Environment Modeling During Model Checking of Cyber-Physical Systems

TL;DR

This paper introduces a domain-independent framework using timed-automata for modeling and refining environments during model checking of Cyber-Physical Systems, making the process more interpretable and accessible to domain experts.

Contribution

A novel framework based on timed-automata that maintains an abstraction tree for environment models, enabling effective and interpretable model checking without requiring formal methods expertise.

Findings

Provides interpretable counter-examples for environment behaviors

Ensures comprehensive coverage of environment variability

Facilitates domain experts' use of model checking

Abstract

Ensuring the safety and efficacy of Cyber-Physical Systems (CPSs) is challenging due to the large variability of their operating environment.
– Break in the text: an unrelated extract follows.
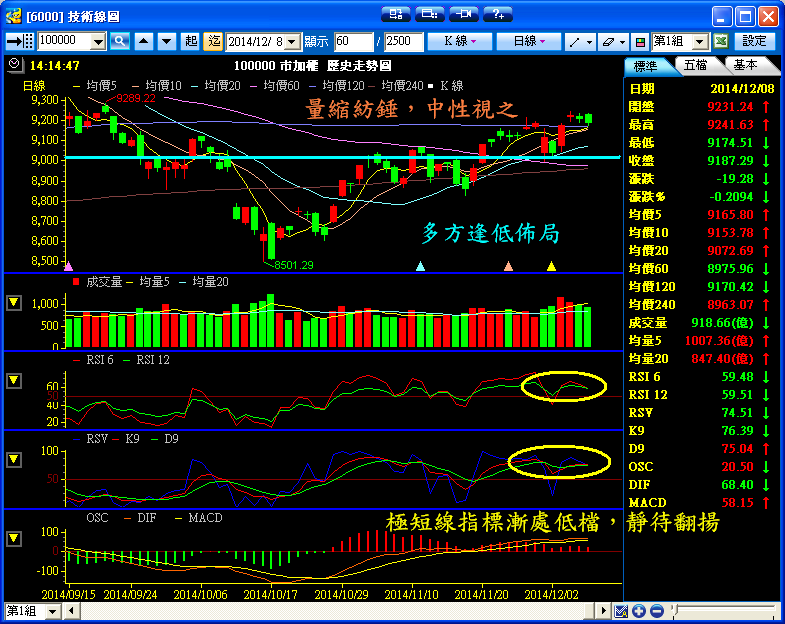Expand the K線 chart type dropdown

pos(460,41)
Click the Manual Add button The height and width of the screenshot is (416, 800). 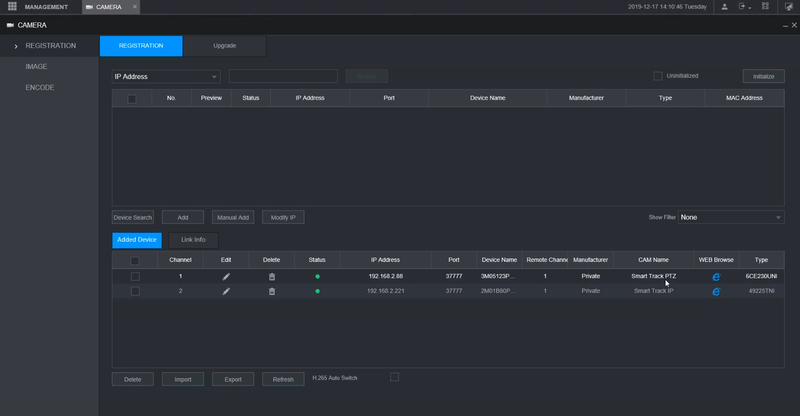point(233,217)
Model checking has been proposed for validation of CPSs, but the models of the environment are either too specific to capture the variability of the environment, or too abstract to provide counter-examples interpretable by experts in the application domain. Domain-specific solutions to this problem require expertise in both formal methods and the application domain, which prevents effective application of model checking in CPSs validation. A domain-independent framework based on timed-automata is proposed for abstraction and refinement of environment models during model checking. The framework maintains an abstraction tree of environment models, which provides interpretable counter-examples while ensuring coverage of environment behaviors. With the framework, experts in the application domain can effectively use model checking without expertise in formal methods.